Nesse tempo eu não fazia ideia de quão poucas pessoas encaram o sadomasoquismo como aceitável para terceiros, muito menos para si próprias. Magoou-me a sério dar-me conta. como me dei rapidamente, que LuAnn estava totalmente impreparada para aceitar a minha auto-descoberta. Fiquei subitamente isolada, não sabia de todo para onde havia de me virar para encontrar pessoas que partilhassem os meus novos interesses, ou sequer como encontrar alguém que não sentisse repulsa pelos meus sentimentos. Tal como muitas outras pessoas nas minhas circunstâncias – só mais tarde me apercebi de quantas – procurei alívio na Internet. Sozinha no meu apartamento, aprendi a ligar um modem a um computador e descobri o mundo das comunicações online. Também encontrei rapidamente, graças à surpreendente ajuda do meu ex-namorado, as áreas mais desviantes nos sites de contactos e alguns serviços comerciais que podia subscrever. Aqui comecei a encontrar outros submissos e dominantes. Deixei mensagens longas sobre a minha sexualidade e numa questão de horas comecei a receber numerosas respostas e mensagens electrónicas. Conheci várias pessoas e cheguei a “jogar” com algumas delas por computador. Aprendi que o tipo de submissão que eu queria – imersão total, life-style – não era o que todas as pessoas envolvidas em sexo sadomasoquista querem. De facto, a grande maioria das pessoas que encontrei online pareciam satisfazer-se com um pouco de S&M com os seus parceiros no quarto ou ao fim de semana para voltarem a uma relação convencional entre iguais depois destas “sessões” relativamente breves. Eu, por outro lado, tinha a certeza que não queria nada que não fosse uma escravidão absoluta e sem fim.

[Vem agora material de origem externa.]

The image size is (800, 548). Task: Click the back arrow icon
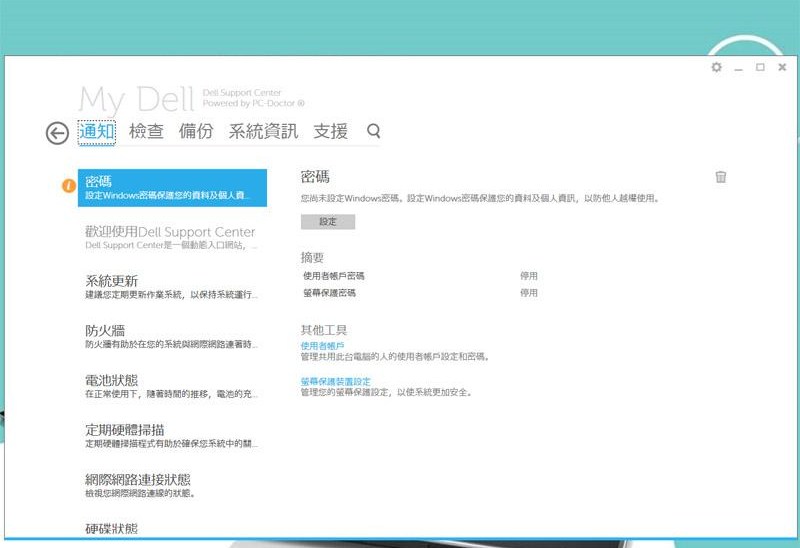(x=58, y=133)
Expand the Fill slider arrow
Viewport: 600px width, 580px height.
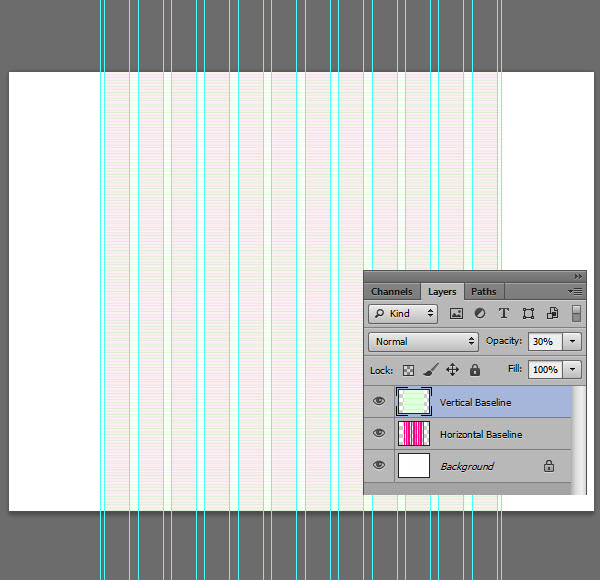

Procurei entre as pessoas que encontrava online pela minha contraparte dominante: alguém que quisesse dominar e controlar tanto como eu queria ser dominada e controlada. Acabei por encontrá-lo – ou melhor, ele encontrou-me. Depois duma longa correspondência, numerosos telefonemas, e vários encontros que duraram vários dias, fiquei encantada quande ele me deu a oportunidade de me entregar a ele em escravidão. Embora ele me pudesse ter ordenado que me tornasse sua escrava, e eu teria obedecido instantaneamente, ele queria que esta escolha fosse minha – e a minha última decisão livre. Pensei cuidadosamente no assunto durante várias semanas, e até ao segundo em que ele me disse que era tempo de decidir considerei a ideia de que tinha uma escolha e ainda podia recuar. Embora não quisesse recuar e tudo em mim clamasse pela experiência da escravidão, eu ainda me dava bem conta de que até ao momento em que me desse a ele tinha o poder de continuar livre. Não sofri nenhuma lavagem ao cérebro; ele não tentou persuadir-me de nada. Pelo contrário, eu tinha estado activamente à procura dele ou de alguém como ele. Foi uma decisão minha, e foi a melhor (e última) decisão que alguma vez tomei.